• **Source text**:
'''
From Ganfyd

Jump to: navigation, search


Greek telos meaning end and meros meaning part.

A telomere is the genetic segment at the end of a chromosome made up in man of (TTAGGG)n DNA repeats. Small amounts of these terminal sequences are lost in each S phase because of incomplete DNA replication although they can be replaced by telomerase reverse transcriptase (TERT) . Telomeres have key functions in:

  • Ageing
    • The mitotic clock
    • Progeria (Werner's syndrome) causes accelerated telomer shortening but further the DNA helicase mutation of progeria causes impaired telomere replication and stability. However this may be secondary rather than primary. Dyskeratosis congenita is associated sometimes with a normal lifespan and is a poor model for those who associate telemore shortening and ageing.
  • Stem cell differentiation - TERT activates stem cells independent of its telomere lengthening function
    • Haematopoietic stem cells
    • Testis
    • Gastrointestinal tract
  • Malignant transformation
    • It is over expression of TERT that allows cells in a malignancy to divide indefinitely, and the general evidence is that this occurs relatively late in the mutation sequence that lead to malignancy.


First described by American biologist Hermann Muller in 1930s.

In the 1970s, Jack Szostak noted that DNA introduced artificially into yeast began to degrade. Elizabeth Blackburn, in her studies on the unicellular protozoan Tetrahymena, noted that the end sequences of the organism's DNA ended with repeats of short DNA sequences. Working in collaboration, the two scientists found that addition of these repeated sequences to the ends of the artificial yeast DNA prevented degradation. It was not until the 1980s that Carol Gardner identified telomerase, the enzyme responsible for regeneration of the telomeres. All three shared the 2009 Nobel Prize for Medicine for their work on telomeres.
'''
According to the text on telomeres, which organism was Elizabeth Blackburn studying when she noticed that its DNA ended with repeats of short sequences?

[Data excerpts]
'''
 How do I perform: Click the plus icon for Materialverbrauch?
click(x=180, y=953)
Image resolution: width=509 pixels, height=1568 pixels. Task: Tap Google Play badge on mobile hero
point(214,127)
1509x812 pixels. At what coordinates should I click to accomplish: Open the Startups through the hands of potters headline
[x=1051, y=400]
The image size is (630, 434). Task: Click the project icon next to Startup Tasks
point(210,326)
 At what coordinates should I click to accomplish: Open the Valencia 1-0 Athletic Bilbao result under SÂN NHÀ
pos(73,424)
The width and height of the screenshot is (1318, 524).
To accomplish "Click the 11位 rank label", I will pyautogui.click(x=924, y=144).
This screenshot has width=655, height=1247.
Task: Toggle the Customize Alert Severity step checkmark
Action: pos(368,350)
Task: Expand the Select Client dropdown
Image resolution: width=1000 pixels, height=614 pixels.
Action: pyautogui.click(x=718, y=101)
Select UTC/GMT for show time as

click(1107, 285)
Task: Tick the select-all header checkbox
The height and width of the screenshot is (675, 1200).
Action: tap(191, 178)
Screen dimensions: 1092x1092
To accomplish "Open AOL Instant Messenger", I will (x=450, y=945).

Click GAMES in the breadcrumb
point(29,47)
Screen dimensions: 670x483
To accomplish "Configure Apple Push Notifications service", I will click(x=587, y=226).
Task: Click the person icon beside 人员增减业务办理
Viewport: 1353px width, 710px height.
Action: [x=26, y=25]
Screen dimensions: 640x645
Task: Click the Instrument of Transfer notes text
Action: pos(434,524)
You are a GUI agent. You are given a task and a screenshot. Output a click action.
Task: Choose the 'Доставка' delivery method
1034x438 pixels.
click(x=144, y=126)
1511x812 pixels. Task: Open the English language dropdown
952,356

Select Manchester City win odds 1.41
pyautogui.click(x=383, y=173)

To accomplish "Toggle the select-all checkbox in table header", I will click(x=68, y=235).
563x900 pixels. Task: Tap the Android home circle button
'''
• **Answer to the problem**: The unicellular protozoan Tetrahymena.